Para mitigar os impactos da gravidez precoce na vida escolar, é crucial implementar políticas e intervenções eficazes. A educação sexual abrangente e o acesso a métodos contraceptivos são medidas preventivas importantes que podem ajudar a reduzir a incidência de gravidez na adolescência. Destarte, uma pesquisa realizada pelo National Campaign to Prevent Teen and Unplanned Pregnancy (Ncptup, 2020) revelou que escolas que implementam políticas de educação sexual abrangente e fornecem acesso a serviços de saúde reprodutiva apresentam uma redução nas taxas de gravidez precoce em comparação com escolas que não têm essas políticas.

Em resumo, a gestação na juventude no Brasil é um problema multifacetado que requer uma abordagem integrada e colaborativa. Investir em educação sexual abrangente, melhorar o acesso a serviços de saúde reprodutiva e fornecer suporte contínuo às jovens mães são medidas essenciais para enfrentar esse desafio. Políticas públicas voltadas para uma sexualidade responsável na adolescência e para a redução das desigualdades de gênero devem incluir o fortalecimento da educação, da autonomia pessoal e da capacidade dos adolescentes de refletirem sobre suas escolhas afetivas e sexuais, bem como a implementação de medidas de proteção à saúde, como o uso de preservativos e métodos contraceptivos.

Outrossim, é inescusável promover um maior investimento em políticas públicas voltadas para essa temática, permitindo, assim, um diálogo mais aberto e empático sobre o desenvolvimento de habilidades relacionais e afetivas no processo de construção da autonomia juvenil, dimensões fundamentais que permitem ao jovem reconhecer e articular desejos e limites sexuais, além de aprender a se antecipar e se preparar para os atos sexuais.

REFERÊNCIAS

BRASIL: gravidez na adolescência – saiba os riscos para mães e bebês e os métodos contraceptivos disponíveis no SUS. Ministério da Saúde. Disponível em: https://www.gov.br/saude/pt-br/assuntos/noticias/2023/fevereiro/gravidez-na-adolescencia-saiba-os-riscos-para-maes-e-bebes-e-os-metodos-contraceptivos-disponiveis-no-sus. Acesso em: 29 ago. 2024.

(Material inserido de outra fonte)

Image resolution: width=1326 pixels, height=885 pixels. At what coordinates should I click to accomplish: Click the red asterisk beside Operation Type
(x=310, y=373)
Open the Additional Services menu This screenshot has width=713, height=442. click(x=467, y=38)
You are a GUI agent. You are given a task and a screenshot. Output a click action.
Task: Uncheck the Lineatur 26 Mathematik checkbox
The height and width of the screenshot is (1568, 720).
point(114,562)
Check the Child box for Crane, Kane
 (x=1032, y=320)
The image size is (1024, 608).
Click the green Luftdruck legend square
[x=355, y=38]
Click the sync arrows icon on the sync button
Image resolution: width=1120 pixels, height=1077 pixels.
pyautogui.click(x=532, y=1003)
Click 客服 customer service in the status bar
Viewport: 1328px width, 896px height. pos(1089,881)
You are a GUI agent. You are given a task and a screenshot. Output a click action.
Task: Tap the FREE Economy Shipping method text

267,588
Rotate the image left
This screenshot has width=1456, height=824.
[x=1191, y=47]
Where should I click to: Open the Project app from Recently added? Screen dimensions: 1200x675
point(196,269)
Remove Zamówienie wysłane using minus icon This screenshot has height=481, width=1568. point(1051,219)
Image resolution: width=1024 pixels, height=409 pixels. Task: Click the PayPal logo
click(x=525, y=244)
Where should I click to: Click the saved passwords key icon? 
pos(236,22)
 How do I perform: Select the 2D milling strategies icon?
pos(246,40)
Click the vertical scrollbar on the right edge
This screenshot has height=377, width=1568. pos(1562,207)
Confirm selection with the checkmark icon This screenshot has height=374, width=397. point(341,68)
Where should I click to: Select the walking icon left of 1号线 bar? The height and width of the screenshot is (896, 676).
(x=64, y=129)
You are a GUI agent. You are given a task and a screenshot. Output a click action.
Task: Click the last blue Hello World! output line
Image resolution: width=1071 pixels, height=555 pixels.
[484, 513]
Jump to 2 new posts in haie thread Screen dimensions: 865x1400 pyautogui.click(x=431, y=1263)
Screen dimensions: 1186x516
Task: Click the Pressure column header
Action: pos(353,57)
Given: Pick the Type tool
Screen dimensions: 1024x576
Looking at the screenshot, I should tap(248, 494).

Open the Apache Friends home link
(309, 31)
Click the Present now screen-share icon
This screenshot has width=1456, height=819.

A prevenção da gravidez na adolescência na visão de adolescentes. FIEDLER, M. W.; ARAÚJO, A.; SOUZA, M. C. C. Texto & Contexto Enfermagem, v. 24, n. 1, p. 30-37, 2015. Disponível em: https://doi.org/10.1590/0104-07072015000130014. Acesso em: 17 set. 2024.

Desafios acadêmicos e sociais para adolescentes grávidas. LIMA, A. et al. Revista Brasileira de Educação, v. 27, n. 3, p. 453-468, 2022.

Education policies and teen pregnancy rates. NATIONAL CAMPAIGN TO PREVENT TEEN AND UNPLANNED PREGNANCY (NCPTUP), 2020. Disponível em: https://www.thenationalcampaign.org/. Acesso em: 17 set. 2024.

Relatório mundial sobre a gravidez na adolescência. ORGANIZAÇÃO MUNDIAL DA SAÚDE (OMS), 2020. Disponível em: https://www.who.int/publications/i/item/9789240066010. Acesso em: 17 set. 2024.

Impactos emocionais da gravidez precoce na vida escolar. PEREIRA, B. Jornal de Psicologia Escolar, 2021.

The timing of a first birth and high-school completion. UPCHURCH, D. M.; MCCARTHY, J. American Sociological Review, v. 55, n. 2, p. 224-234, 1990.